Con el estallido de la Segunda Guerra Mundial se integró en un grupo de trabajadores extranjeros del régimen colaboracionista de Vichy y trabajaría como leñador. El 2 de julio de 1944 lo detuvieron en Nevers y lo trasladaron al campo de tránsito de Compiège en el norte de París, desde donde fue deportado a Dachau el 5 de julio de 1944 e internado en el subcampo de Allach. Pasados dos meses fue transferido al campo de Flossenburg y enviado al subcampo de Hersbruck, donde murió meses después a consecuencia de un paro cardíaco. Sus restos fueron incinerados y enterrados en un cementerio de Nuremberg.
Salvador Ferro, de Viveiro, fue uno de los pocos sobrevivientes
Salvador Ferro Franco nació en 1913 en Covas en el seno de una familia de jornaleros y tras completar los estudios primarios trabajó en una ferrería, donde se politizó y entró en el sindicato anarquista CNT. Hizo la mili en la Armada y tenía 22 años cuando estalló la Guerra Civil y fue movilizado para combatir con las tropas franquistas, aunque consiguió huir a la zona republicana y se unió a este bando.

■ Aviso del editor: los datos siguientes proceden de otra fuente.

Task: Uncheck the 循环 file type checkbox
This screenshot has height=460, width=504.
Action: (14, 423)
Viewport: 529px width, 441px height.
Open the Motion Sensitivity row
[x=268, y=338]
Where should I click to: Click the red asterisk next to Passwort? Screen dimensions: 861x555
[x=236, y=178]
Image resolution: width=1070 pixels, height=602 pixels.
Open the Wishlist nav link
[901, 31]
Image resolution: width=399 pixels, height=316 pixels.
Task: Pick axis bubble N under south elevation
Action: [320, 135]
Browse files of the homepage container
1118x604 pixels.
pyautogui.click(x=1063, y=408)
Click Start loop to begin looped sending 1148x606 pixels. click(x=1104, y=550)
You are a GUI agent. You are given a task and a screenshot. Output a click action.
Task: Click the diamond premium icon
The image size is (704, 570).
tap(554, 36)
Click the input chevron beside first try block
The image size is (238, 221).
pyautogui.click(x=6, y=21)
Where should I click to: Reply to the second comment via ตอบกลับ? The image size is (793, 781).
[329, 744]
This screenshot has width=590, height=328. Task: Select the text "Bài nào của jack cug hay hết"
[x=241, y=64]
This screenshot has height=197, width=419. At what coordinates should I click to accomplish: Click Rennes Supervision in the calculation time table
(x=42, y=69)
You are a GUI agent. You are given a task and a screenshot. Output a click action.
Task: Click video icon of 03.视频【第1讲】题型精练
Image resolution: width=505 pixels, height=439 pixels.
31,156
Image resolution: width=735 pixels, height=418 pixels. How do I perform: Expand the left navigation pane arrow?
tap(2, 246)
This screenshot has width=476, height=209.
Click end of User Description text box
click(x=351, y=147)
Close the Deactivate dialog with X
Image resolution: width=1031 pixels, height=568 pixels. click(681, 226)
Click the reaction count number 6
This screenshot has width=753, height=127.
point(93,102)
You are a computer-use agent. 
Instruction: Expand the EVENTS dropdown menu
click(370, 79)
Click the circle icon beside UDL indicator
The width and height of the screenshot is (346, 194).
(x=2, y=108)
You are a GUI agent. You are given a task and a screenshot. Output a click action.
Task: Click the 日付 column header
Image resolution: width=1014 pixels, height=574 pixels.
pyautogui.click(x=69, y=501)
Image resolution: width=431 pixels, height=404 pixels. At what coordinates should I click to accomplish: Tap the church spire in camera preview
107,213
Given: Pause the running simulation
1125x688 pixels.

Tras la guerra se exilió en Francia en 1939 y trabajó como herrero en Grenoble, cerca de los Alpes. Cuando Alemania ocupó Francia colaboró con la resistencia y fue detenido por la Sipo, policía de seguridad de los ocupantes alemanes el 22 de julio de 1944. Tras pasar casi un mes en la prisión de Lyon lo enviaron en un convoy con 222 hombres y 64 mujeres —ocho españoles— al campo de concentración de Natzweiler en Alsacia y de ahí al de Dachau en Baviera, donde ingresó el 4 de septiembre de 1944 con el número de prisionero 99.246.
Lo derivaron al subcampo de Allach, donde “más de 10.000 prisioneros realizaron trabajo esclavo en la BMW fabricando motores para aviones de la Luftwaffe“. Sobrevivió, fue liberado por las tropas aliadas el 29 de abril de 1945 y regresó a Grenoble, donde falleció en 1997 con 83 años. En varias ocasiones estuvo de visita en Viveiro.
Otro vivariense, Manuel Lamelas, murió en Mauthausen
Manuel Lamelas nació en Viveiro en 1900 y emigró a Barcelona en busca de un futuro mejor. Cuando estalló la guerra combatió en el bando republicano y con la derrota se exilió en Francia. Allí, durante el gobierno colaboracionista de Vichy fue detenido por los alemanes y encarcelado en el Stalag XVII-B situado en Krems-Gneixendorf, en el norte de Austria, donde pasó más de año y medio con otro mariñano, José Fernández Fernández, que era natural de Trabada.
Los enviaron juntos a Mauthausen, después Lamelas pasó al subcampo de Steyr-Münichholz y de vuelta a Mauthausen, “el más duro de los campos en esa altura de la guerra, concebido para presos no recuperables“, aguantó un año hasta fallecer el 2 de abril de 1943, con 43 años. “De los 7.251 españoles deportados a Mauthausen, 4.405 fallecieron por el trabajo extremo en la cantera de granito, las enfermedades, la subalimentación y las torturas infligidas por los guardias SS”, recuerdan desde la ARMH.